Data for review START

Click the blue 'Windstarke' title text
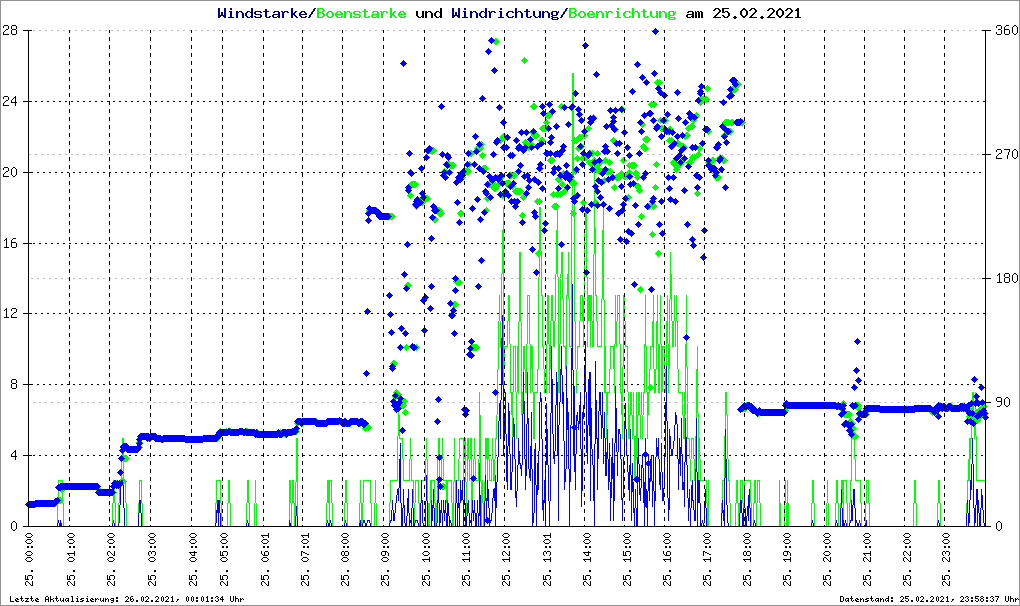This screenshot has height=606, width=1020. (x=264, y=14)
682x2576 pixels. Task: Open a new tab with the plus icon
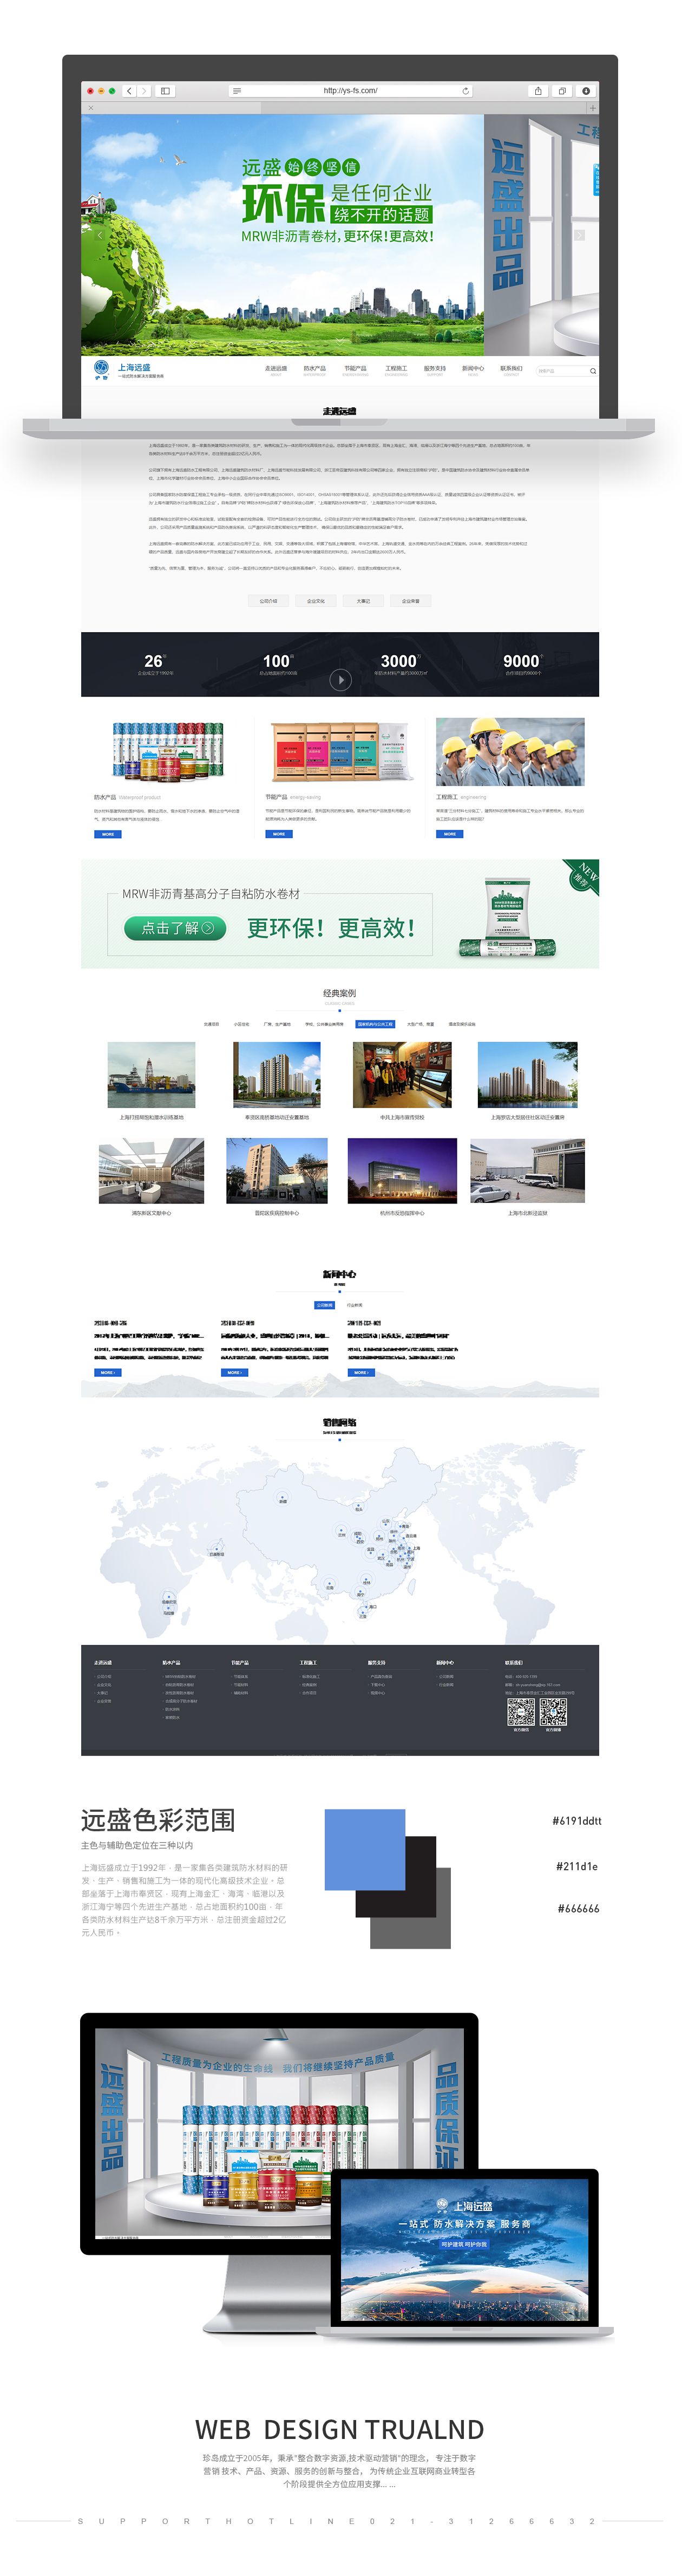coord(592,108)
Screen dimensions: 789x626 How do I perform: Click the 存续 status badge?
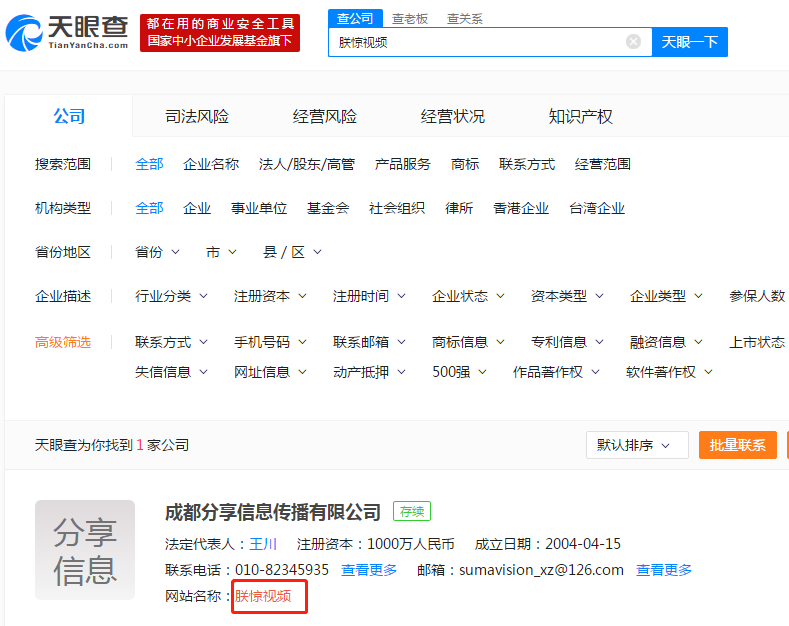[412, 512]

Data for review END

Give back every entry in full, exactly as written, with no picture included.

Click the blue 'Windstarke' title text
This screenshot has height=606, width=1020. (x=264, y=14)
682x2576 pixels. Task: Open a new tab with the plus icon
coord(592,108)
Screen dimensions: 789x626 How do I perform: Click the 存续 status badge?
[412, 512]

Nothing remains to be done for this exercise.